Countess Jutta von Sponheim, also called Blessed Jutta of Disibodenberg (22 December 1091 – 1136) was an anchoress and teacher at the monastery of Disbodenberg who helped raise Hildegard von Bingen.
Jutta was the youngest of four daughters of Count Stephen of Sponheim, born into affluent surroundings in what is currently the Rhineland-Palatinate. Jutta was also related to Marchioness Richardis von Stade, the mother of Hartwig, Archbishop of Bremen and of Richardis, who was intimate friends with Hildegard.

In the year 1104, when Jutta had just turned 12, she suffered a serious illness and promised her life to God if she recovered. However, her status as the daughter of a prominent household meant that she was expected to marry. Around 1106, she was able to appeal directly to Archbishop Ruthard of Mainz, who granted her nunhood and the protection of the church in return for her religious vows.
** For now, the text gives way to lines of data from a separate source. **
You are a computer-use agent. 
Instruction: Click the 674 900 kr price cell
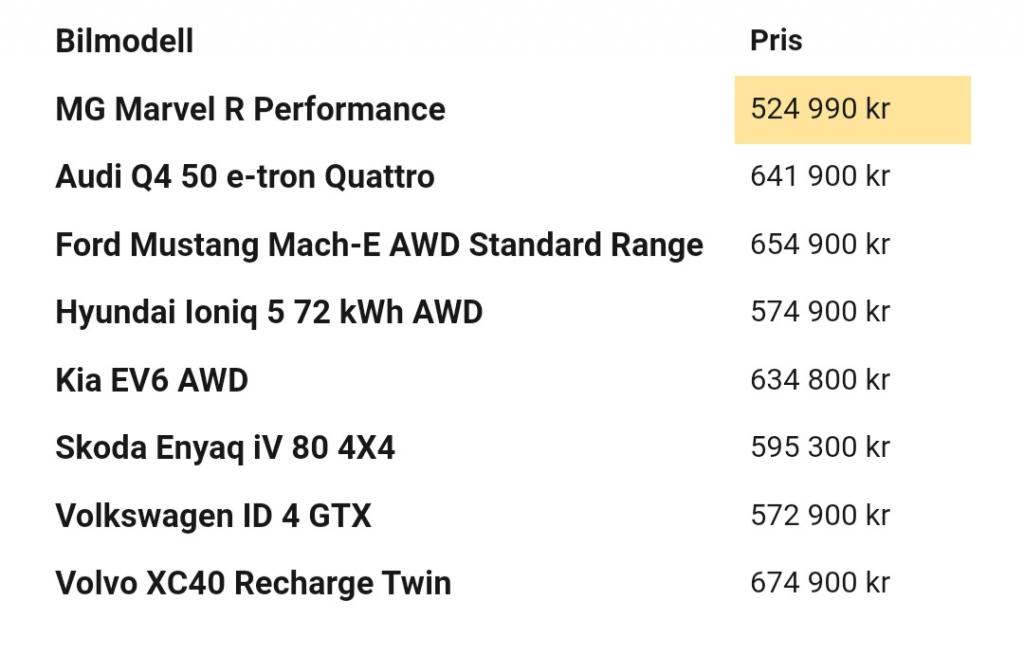coord(820,583)
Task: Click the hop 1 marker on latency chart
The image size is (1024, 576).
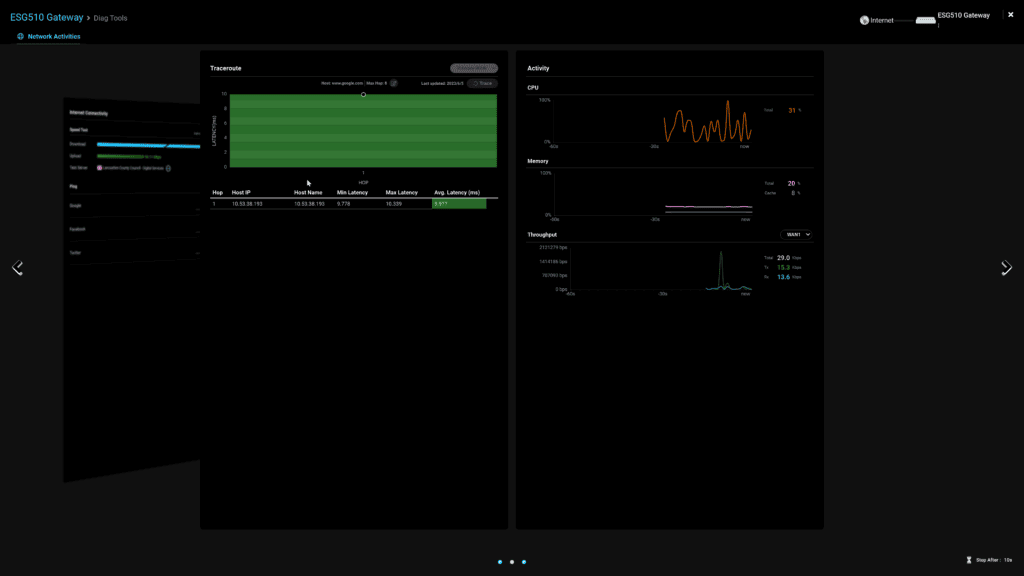Action: 363,95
It is unclear where Jutta lived during the first years of her religious life, but she was described has having a "pious wanderlust." She was convinced instead to become a symbolic "anchor" for the world to God as part of an established monastery, and had a one-room shelter built for herself next to the Benedictine monastery at Disibodenberg, where she became abbess. When she was symbolically sealed into her role as anchoress on November 1st (All Saints' Day), 1112, Hildegard joined her. In her position at Disibodenberg she tutored several female pupils from wealthy families and many lived with her in her hermitage, but her most notable pupil was Hildegard, who was just six years her junior.

Jutta taught Hildegard to write; to read the collection of psalms used in the liturgy; and to chant the Opus Dei (‘work of God’), the weekly sequential recitation of the Canonical hours. She probably also taught Hildegard to play the zither-like string instrument called the psaltery.
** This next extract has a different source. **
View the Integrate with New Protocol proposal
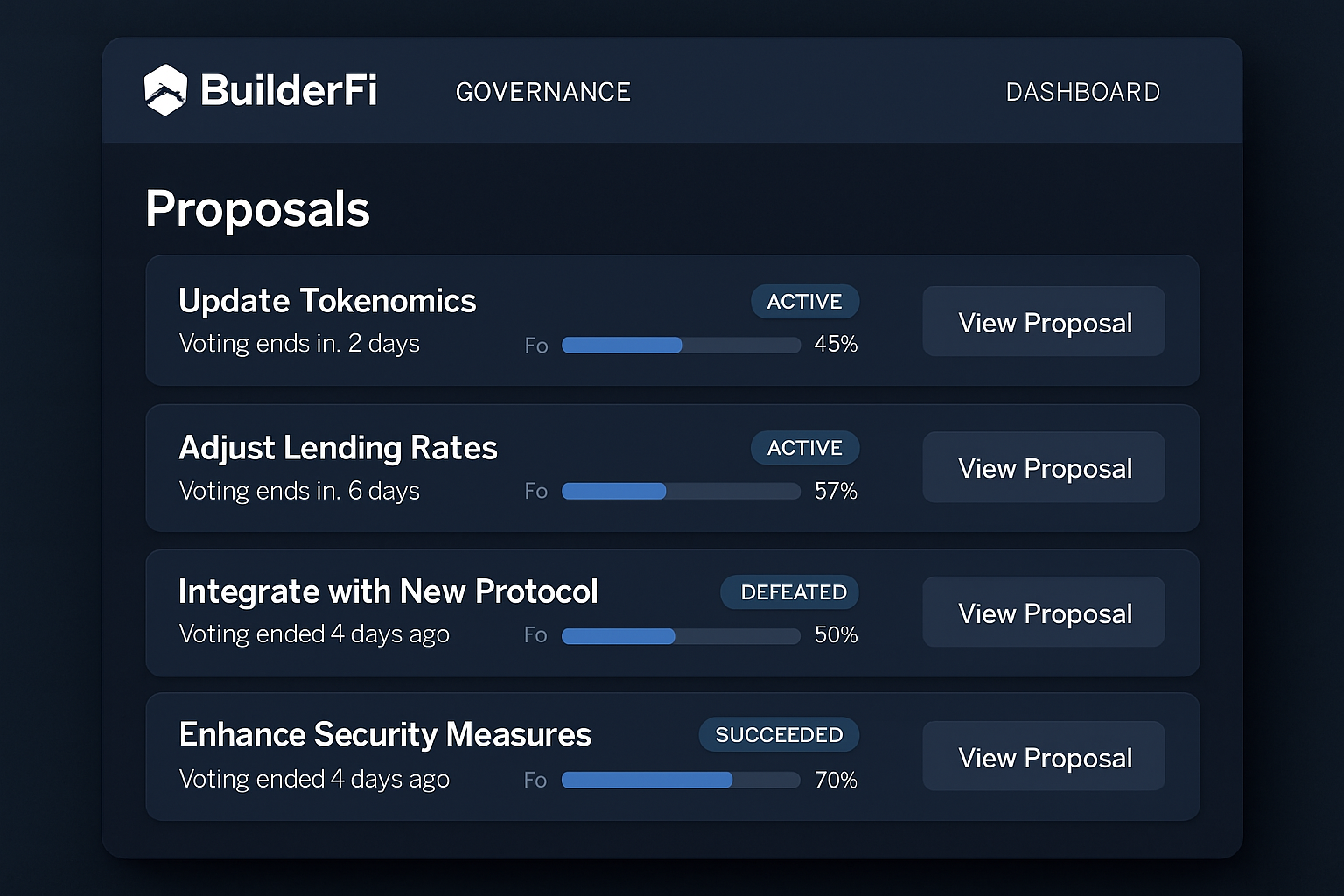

Jutta was a severe practitioner of asceticism, including penitential self-flagellation. She wore a chain under her clothes, prayed barefoot in the extreme cold of a German winter, and refused the allowed (and even encouraged) modifications to the Benedictine diet for those who were sick.

== Notes ==
- Descriptions of Jutta's life are drawn largely from a single source ("Vita domnae Jutta inclusae", or "Vita Juttae") written by an anonymous monk and discovered by Franz Staab in 1992: Reform und Reformgruppen im Erzbistum Mainz. Vom ’Libellus de Willigisi consuetudinibus’ zur ’Vita domnae Juttae inclusae’, Anhang II. In: Quellen und Abhandlungen zur mittelrheinischen Kirchengeschichte Bd. 68: Reformidee und Reformpolitik im spätsalisch-frühstaufischen Reich…, 1992, pp. 172.